When everyone stood up for the last strike, Carolyn grinned down at him over her shoulder. In two innings, she’d figured out he really didn’t care, and she stopped trying. Only the game mattered, which was relaxing, because not talking left less room to say the wrong thing. The faded streaks on her skirt rode up to mid-thigh when she sat down, leaned forward again, her hands clasped together, elbows on bare knees. The view was nice, but when they got off the train, he’d been wondering why he was wasting time he couldn’t spare — at a damn baseball game — for a woman who wouldn’t …
Don’t scare me like that no more.
He’d been about to put his arms around her, when she was a second away from doing it. If he hadn’t popped his mouth off, she would have.
The hot dog man finally showed in the fifth, and he handed cash across the row. Carolyn ate hers without taking her eyes off the game, and no way she even tasted it.
Rick didn’t realize the ringing phone was hers until she apologized.
“My dad,” she said before she answered. “Guess where I am. No. You need some help?” She rattled off the measurements on the outfield walls then laughed. “Admit it, you’re jealous. You wish you were here.” She smirked at whatever response she got, but it faded. “No … he … ” She glanced at Rick. “He had to work.”
Oh. Rick watched one bare leg cross over the other as she leaned back in her seat. Hope you’re enjoying your pictures. Sucker.

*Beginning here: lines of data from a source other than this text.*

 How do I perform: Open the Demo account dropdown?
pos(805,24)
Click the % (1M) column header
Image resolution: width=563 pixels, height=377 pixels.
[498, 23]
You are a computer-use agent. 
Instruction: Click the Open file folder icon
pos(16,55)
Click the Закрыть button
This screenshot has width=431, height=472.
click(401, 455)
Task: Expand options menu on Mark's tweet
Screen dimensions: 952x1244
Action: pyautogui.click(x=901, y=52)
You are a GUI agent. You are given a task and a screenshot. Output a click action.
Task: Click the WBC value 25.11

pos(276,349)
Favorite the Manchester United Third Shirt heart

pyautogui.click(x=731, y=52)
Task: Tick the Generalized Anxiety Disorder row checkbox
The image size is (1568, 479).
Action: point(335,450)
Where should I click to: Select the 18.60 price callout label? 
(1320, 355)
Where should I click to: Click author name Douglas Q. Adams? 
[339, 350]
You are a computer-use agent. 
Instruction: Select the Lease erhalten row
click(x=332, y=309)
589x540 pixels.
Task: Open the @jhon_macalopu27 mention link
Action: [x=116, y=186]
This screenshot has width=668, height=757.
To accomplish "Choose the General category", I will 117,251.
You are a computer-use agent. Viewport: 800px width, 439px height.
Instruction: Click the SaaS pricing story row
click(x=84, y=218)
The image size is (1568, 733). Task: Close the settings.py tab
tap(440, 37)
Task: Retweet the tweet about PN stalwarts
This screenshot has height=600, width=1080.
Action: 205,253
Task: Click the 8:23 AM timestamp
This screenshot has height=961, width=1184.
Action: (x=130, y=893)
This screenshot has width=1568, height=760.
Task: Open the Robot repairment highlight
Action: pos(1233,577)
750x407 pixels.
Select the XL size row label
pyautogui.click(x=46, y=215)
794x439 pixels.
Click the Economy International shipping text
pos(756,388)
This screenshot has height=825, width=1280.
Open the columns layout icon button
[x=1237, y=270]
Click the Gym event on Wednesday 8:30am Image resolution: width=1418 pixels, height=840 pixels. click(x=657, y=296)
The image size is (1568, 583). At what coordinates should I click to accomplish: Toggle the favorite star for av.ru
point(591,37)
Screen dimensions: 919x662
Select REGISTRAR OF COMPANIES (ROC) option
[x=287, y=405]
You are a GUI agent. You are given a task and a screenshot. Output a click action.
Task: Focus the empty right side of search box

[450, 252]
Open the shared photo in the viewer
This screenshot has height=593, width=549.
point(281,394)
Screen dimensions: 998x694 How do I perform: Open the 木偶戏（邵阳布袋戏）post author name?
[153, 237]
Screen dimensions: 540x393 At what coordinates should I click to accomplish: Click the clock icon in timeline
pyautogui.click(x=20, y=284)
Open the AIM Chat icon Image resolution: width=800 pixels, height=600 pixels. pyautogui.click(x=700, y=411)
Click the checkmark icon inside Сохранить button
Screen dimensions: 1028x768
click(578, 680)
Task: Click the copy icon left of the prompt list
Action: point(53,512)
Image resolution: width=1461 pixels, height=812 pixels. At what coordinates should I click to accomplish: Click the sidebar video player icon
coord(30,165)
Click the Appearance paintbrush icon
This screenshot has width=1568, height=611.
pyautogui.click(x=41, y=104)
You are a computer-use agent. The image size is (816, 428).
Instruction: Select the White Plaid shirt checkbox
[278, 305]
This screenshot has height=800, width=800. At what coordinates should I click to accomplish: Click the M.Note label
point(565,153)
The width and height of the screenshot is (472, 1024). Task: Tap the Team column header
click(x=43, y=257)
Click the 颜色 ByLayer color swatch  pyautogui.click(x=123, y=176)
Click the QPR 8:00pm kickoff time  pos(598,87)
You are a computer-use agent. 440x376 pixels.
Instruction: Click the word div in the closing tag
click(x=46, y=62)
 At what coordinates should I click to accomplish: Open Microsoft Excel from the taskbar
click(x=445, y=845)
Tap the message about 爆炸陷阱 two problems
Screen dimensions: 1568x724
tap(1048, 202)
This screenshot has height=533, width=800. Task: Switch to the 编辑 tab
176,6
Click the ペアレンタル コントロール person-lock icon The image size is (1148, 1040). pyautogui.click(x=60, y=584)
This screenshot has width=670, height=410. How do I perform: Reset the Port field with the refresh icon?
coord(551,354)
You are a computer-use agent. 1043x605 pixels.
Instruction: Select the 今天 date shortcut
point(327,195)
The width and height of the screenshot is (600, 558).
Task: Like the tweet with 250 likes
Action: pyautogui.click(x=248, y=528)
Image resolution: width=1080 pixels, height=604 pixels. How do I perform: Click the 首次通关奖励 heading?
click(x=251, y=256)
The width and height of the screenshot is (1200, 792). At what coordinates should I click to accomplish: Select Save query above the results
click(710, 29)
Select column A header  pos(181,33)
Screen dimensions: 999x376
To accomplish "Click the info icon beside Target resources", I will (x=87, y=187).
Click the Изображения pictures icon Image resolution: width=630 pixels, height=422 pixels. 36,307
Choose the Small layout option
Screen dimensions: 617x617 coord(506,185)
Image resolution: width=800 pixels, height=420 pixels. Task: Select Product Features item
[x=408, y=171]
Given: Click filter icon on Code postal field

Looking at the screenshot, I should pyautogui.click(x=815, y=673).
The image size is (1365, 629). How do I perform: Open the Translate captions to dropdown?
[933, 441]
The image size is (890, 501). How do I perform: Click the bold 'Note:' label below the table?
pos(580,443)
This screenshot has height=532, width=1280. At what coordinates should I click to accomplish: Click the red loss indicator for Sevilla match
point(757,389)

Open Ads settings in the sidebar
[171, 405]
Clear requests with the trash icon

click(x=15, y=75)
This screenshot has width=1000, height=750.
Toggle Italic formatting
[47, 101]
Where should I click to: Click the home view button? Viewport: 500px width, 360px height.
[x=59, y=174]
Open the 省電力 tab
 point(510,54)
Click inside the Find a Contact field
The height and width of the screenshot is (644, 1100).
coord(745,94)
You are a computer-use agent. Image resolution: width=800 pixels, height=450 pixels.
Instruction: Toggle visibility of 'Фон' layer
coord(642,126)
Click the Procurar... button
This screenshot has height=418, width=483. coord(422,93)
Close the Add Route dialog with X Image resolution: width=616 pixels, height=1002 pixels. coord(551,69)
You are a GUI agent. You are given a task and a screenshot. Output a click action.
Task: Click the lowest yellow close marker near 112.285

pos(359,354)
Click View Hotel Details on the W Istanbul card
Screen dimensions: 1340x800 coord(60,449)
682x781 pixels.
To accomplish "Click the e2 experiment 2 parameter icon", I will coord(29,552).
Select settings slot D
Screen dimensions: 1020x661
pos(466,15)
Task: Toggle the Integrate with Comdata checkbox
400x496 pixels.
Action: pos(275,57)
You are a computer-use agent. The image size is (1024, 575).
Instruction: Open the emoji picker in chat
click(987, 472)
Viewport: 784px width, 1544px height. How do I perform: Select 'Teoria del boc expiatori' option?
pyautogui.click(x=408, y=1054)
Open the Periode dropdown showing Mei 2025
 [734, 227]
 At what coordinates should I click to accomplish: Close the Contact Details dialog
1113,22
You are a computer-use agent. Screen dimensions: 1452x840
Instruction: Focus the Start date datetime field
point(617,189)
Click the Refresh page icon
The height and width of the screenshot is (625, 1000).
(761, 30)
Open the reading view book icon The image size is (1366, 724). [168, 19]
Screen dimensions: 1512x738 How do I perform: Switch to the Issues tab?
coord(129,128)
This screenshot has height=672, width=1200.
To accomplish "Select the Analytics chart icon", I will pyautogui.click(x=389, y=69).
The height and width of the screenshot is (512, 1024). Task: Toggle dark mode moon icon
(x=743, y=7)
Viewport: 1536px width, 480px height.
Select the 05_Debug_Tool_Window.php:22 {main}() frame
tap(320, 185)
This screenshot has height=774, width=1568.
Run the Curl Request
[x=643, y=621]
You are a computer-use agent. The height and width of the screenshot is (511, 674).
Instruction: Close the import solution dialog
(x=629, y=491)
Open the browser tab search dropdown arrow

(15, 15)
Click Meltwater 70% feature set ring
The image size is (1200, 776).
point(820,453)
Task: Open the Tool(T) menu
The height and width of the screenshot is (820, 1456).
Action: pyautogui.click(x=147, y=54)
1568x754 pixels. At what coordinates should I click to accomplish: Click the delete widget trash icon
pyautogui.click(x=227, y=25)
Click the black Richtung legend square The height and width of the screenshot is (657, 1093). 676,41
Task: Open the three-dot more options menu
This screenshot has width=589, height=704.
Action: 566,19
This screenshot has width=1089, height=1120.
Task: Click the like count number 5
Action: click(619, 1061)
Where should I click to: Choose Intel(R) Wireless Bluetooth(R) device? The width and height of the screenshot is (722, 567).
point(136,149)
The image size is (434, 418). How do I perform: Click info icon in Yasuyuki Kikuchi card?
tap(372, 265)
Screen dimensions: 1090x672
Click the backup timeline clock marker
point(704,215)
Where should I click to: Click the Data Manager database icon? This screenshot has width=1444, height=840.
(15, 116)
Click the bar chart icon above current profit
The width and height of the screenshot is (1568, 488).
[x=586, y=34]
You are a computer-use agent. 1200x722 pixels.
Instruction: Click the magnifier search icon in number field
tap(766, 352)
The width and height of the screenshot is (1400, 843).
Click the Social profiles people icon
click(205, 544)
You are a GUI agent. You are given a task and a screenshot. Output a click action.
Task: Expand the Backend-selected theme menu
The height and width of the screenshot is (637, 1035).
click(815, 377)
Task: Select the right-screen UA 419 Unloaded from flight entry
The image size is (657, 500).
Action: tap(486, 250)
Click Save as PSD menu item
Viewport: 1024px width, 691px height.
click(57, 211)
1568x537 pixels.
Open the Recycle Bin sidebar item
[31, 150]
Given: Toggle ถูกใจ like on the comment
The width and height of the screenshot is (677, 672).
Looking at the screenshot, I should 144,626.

“No, I’m not, I’m … um … ” She shot another glance at him. This was great. Carolyn listened for a second then sighed. “His name is Rick, okay?” Her eyes widened. “Yes, that’s — yes. On the Late Show.”
Nice guess, Pops.
“I don’t think so. I’m twenty-seven years old.” She covered the mouthpiece with her hand. “He wants to talk to you.”
Rick didn’t do fathers. Then an impulse hit, and he held out his hand for the phone. Scared her to death, what he’d been going for.
She said, “Hold on,” and dropped her phone into his hand.
Second bluff called tonight, and he couldn’t fold. He tapped the “Coffman” stitched across her shoulder blades, then pointed to the phone in his hand, and she nodded.
“Mr. Coffman? Are you the man to blame for your daughter’s baseball obsession?”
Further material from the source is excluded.